NLP - Lecture 9 - Text Representation - NLP from symbols to numbers
Natural language is inherently a discrete symbolic representation of human knowledge.
Sound is transformed into letters or ideograms and these discrete symbols are composed to obtain words, then:
The composition of symbols in words and of words in sentences follow rules that both the listener and the speaker know.
In NLP and ML, it is mandatory to encode text data into a suitable numerical form. The encoding is fundamental for good-quality results. “Trash in, Trash out!” -> anything that is not accurate of our data is trash outside.
How do we transform a given text into a numerical form to feed it into an NLP or ML algorithm? This conversion from raw text to a suitable numerical form is called text representation.
Feature Representation
A common step in any ML task, whether the data is text, images, video or speech. Nonetheless, feature representation is much more involved for text as compared to other data formats.
For image and speech is straightforward

Word and Meaning - What is the meaning of a word?
In classical NLP applications, our only representation of a word is as a string of letters, or an index in a vocabulary list. That’s not very satisfactory.
The linguistic study of word meaning is called lexical semantics. A model of word meaning should allow us to relate different words and draw inferences to address meaning-related tasks.
Lemmas and Senses
A word form is associated with a single lemma, the citation form used in dictionaries.
- For example, words forms sing, sang, sung are associated with the lemma sing
A word form can have multiple meanings (polysemous); each meaning is called a word sense, or sometimes a synset. For example: The word form mouse can refer to the rodent or the cursor control device.
Relation Synonymy
Lexical semantic relationship between words are important components of word meaning.

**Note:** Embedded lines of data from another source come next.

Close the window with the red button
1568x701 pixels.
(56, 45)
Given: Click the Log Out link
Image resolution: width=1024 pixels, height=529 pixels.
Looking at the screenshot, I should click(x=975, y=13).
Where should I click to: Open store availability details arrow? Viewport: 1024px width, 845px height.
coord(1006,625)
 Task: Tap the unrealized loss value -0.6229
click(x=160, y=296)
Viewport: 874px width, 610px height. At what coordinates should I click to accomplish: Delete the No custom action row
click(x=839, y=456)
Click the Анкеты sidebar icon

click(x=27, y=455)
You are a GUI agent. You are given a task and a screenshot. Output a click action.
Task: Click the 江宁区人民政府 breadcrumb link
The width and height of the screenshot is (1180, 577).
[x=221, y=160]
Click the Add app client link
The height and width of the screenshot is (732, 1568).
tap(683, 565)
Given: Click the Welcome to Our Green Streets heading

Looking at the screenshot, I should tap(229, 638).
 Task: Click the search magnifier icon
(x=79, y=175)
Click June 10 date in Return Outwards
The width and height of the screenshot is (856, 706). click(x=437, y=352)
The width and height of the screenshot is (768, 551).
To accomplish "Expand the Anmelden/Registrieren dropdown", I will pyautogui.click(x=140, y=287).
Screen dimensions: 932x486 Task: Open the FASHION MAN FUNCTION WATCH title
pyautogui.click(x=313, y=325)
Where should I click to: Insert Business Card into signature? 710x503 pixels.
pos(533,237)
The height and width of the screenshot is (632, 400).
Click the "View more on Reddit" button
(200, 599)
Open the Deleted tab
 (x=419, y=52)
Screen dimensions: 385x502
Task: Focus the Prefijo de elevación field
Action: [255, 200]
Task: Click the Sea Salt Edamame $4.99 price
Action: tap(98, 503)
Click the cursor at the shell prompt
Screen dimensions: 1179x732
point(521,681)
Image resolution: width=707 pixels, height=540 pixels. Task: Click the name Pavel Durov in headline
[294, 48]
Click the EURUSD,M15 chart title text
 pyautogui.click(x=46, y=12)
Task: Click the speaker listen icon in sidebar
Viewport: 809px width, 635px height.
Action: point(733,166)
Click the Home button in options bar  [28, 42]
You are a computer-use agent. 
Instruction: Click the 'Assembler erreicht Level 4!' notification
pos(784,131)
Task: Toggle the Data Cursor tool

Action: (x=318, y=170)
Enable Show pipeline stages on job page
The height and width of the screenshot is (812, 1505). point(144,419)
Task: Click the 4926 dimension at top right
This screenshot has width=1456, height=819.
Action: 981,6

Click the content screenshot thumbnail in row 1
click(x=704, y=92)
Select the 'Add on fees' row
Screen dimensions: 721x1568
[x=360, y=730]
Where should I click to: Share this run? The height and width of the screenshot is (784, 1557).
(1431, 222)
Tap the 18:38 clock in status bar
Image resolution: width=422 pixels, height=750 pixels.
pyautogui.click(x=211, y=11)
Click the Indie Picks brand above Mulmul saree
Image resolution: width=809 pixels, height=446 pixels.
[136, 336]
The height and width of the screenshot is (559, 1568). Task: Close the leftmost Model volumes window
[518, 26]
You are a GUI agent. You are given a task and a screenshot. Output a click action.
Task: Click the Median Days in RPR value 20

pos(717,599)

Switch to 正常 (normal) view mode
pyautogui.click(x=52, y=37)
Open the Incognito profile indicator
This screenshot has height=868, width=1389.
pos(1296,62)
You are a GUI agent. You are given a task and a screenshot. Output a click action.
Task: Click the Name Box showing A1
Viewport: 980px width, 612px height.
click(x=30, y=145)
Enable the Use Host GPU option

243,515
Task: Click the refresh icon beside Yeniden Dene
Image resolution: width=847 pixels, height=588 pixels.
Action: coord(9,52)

Two words are synonyms if they have a common word sense.
- For example car and automobile.
Two words are similar if they have similar meanings.
- For example car and bycicle
Two words are related if they refer to related concepts:
- For example car and gasoline
Two words are antonyms if they define a binary opposition:
- For example hot and cold
One word is a hyponym of another if the first has a more specific sense:
- Notions of hypernym or hyperonym are defined symmetrically
- Example: car and vehicle
Words can have affective meanings, implying positive or negative connotations / evaluation:
- Example: happy and sad; great and terrible.
The linguistic principle of contrast says that difference in form is difference in meaning. In practice, the word synonym is therefore used to describe a relationship of approximate or rough synonymy
Relation: Similarity
While words don’t have many synonyms, most words do have lots of similar words. Words with similar meanings, not synonyms, but sharing some element of meaning:
- car, bicycle
- cow, horse
Knowing how similar two words are, can help in computing how similar the meaning of two phrases or sentences are. It isan an essential component of NL understanding tasks like question answering, paraphrasing, and summarization
Ask Humans How Similar Two Words Are (The SimLex-999 dataset Hillet et al., 2015)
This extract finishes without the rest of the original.